Tarea asignada 1:
Responde estas preguntas sobre el fragmento de la reseña de La sed:
(a) ¿Por dónde llega la no-muerta del cementerio?
(b) ¿Con qué título se rebautizó la película de Tony Scott?
(c) ¿De qué año es Only lovers left alive?
Tarea asignada 2:
Sigue escribiendo la reseña de La sed desde su última oración.

Fragmento dado:
──────────────────────────────
Como en la novela de Stoker, como tantas otras historias, La sed empieza con alguien que llega de afuera y cambia todo. El primer capítulo vuelve al pasado en que la no-muerta del cementerio llega desde el afuera europeo del que vienen siempre los vampiros –Drácula, las leyendas, los libros– por un Río de la Plata que Sarmiento, en sus Viajes, había visto teñido del color de la sangre de los enfrentamientos durante el rosismo.
La época en que está situada la novela de Yuszczuk es casi la misma. A esta altura sabemos que la no-muerta es una vampira porque salió de una tumba, porque lo dice la cotratapa, porque la tipografía de la tapa de Blatt & Ríos chorrea sobre fondo rojo sangre y porque “La sed” es una mejor traducción de The Hunger que el ambiguo El ansia con que se rebautizó la película de Tony Scott con David Bowie, Catherine Deneuve y Peter Murphy cantando “Bela Lugosi’s Dead”, que también tiene a una vampira como figura principal. Acá como ahí el tiempo y espacio son un problema que hace variar el género. A lxs vampirxs se les complica existir en un mundo que se moderniza. Es un problema habitual: pasa en Canterville con el fantasma de la novela de Oscar Wilde, que es de 1887, y les pasa a lxs últimxs sobrevivientes de su especie en Only lovers left alive, de Jim Jarmusch, que es de 2013. Nadie cree en ellxs y la ficción lxs reinventa.
──────────────────────────────
Material mostrado:
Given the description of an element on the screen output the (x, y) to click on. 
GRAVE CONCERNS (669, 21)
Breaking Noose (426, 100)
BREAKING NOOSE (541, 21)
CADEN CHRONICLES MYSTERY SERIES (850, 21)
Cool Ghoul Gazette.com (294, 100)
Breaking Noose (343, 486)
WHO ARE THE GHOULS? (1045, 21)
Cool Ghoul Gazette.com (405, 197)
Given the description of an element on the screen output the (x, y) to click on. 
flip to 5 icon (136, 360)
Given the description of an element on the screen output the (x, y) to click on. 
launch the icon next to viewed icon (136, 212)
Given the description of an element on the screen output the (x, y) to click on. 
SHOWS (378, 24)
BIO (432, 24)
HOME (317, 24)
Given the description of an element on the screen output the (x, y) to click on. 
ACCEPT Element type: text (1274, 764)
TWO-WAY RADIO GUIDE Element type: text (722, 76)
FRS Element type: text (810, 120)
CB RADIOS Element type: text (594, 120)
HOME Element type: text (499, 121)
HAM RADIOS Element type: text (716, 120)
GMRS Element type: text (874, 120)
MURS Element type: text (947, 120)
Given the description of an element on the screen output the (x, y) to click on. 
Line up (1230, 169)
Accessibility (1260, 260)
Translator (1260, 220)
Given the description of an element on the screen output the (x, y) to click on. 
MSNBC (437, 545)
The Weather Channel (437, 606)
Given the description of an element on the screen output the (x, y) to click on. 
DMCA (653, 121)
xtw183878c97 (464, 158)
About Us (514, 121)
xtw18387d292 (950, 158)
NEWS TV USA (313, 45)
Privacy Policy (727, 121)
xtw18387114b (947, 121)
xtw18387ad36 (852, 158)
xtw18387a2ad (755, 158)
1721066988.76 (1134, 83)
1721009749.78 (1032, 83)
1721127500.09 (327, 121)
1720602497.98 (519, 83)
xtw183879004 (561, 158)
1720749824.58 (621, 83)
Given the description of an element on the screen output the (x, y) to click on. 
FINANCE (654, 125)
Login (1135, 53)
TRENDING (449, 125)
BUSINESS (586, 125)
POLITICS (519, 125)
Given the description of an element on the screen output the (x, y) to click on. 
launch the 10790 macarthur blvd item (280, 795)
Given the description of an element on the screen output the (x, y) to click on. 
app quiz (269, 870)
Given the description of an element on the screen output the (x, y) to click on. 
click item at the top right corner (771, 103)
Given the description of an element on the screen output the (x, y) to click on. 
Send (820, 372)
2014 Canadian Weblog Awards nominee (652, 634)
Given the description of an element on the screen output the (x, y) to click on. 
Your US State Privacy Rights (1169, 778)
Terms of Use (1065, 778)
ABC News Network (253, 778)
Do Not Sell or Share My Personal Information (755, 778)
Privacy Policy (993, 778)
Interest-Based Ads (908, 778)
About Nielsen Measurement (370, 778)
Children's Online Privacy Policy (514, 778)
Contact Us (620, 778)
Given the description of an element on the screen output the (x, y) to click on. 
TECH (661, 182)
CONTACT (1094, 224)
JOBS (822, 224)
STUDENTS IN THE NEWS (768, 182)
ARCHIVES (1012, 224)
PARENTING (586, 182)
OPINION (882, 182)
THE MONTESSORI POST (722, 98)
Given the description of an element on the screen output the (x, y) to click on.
──────────────────────────────
Resultado 1:
(a) Por el Río de la Plata, desde el afuera europeo.
(b) El ansia.
(c) De 2013.

Resultado 2:
En el siglo XIX, cuando la vampira llega a una ciudad que es más que nada barro, Yuszczuk encuentra escenarios góticos en las mansiones abandonadas por las que ya pasó la sangre que veía Sarmiento. En el pasado, hay gótico rosista, que ya estaba en Amalia, de José Mármol, y en los pasajes chorreantes y con estruendo de cañones de Sarmiento, y una peste que pone la muerte a la vista de todxs y esconde a la no-muerta. Las pestes son buenos tiempos para aparecidos, como supo ver también Diego Muzzio en Las esferas invisibles (2015). Esta vez, sin embargo, en la enfermedad del pasado resuena la que, en octubre 2020, cuando aparece la novela, apenas afloja un poco. Los ecos del pasado en el presente del gótico se vuelven ecos del presente en el pasado, como en la novela histórica. Pero no es eso lo que hace La sed porque en ese género los monstruos no se llaman con ese nombre.
Porque, además, apenas nos acomodamos en la nostalgia gótica del pasado la no-muerta vuelve a su tumba y pasa el tiempo y aparecemos en el siglo XXI, en el que toma la voz la mujer que buscaba una tumba al principio. Ya no estamos en la era de la racionalidad ni en el auge del realismo, más bien al contrario. ¿Yuszczuk se pliega a una tendencia? Hay algo de ligereza en la escritura de la novela que en esta parte también se monta en la coyuntura de la peste que recorre las calles del mismo barrio que en la novela de Muzzio era el escenario de la fiebre amarilla.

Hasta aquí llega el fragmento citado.